As we need to create Engines, on the one hand, we can configure all the Spark configurations during startup. On the other hand, it does bring the Spark application bootstraps overhead here, but overall, it is just a one-time cost. All queries or connections of the Engine’s user will share this application. The more queries it runs, the lower the bootstraps overhead is.

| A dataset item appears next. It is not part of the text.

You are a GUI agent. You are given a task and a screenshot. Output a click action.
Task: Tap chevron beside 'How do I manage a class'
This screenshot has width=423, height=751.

High Availability Capabilities#

The HA issues in Spark ThriftServer have already been covered in the previous section so that we won’t go over them here again. In Kyuubi, we provide HA in the way of LoadBlancing. Kyuubi is lightweight, as it does not create any Engine when it starts. It’s cheap to add Kyuubi HA nodes, so horizontal scaling is not overly burdensome.

Client Concurrency#

The compilation and optimization for queries in both HiveServer2 and Spark ThriftServer are done on the server-side. In contrast, Kyuubi will do these at the Engine-side. It is instrumental in reducing the workload of the server and improving client concurrency. For task scheduling that belongs to the compute phase also happens at Kyuubi’s Engine side. It is not as heavy as the Spark ThriftServer, where there is an intense competition between the client concurrency and the task scheduling. In principle, the more executors there are, or the more significant the amount of data processed, the more pressure on the server-side.

Service Stability#

The intense competition between the client concurrency and the task scheduling increases GC issues and OOM risks of Spark ThriftServer. Kyuubi has no problem in this area due to the separation of the server and engines. The UDF risks cannot harm the stability of the service either. As if a user loads and calls an invalid UDF, which only damages its own Engine and will not affect other users or the Kyuubi server.

Summary#

Kyuubi extends the use of Spark ThriftServer in a multi-tenant model based on a unified interface and relies on the concept of multi-tenancy to interact with cluster managers to finally gain the ability of resources sharing/isolation and data security. The loosely coupled architecture of Kyuubi Server and Engine greatly improves the concurrency and service stability of the service itself.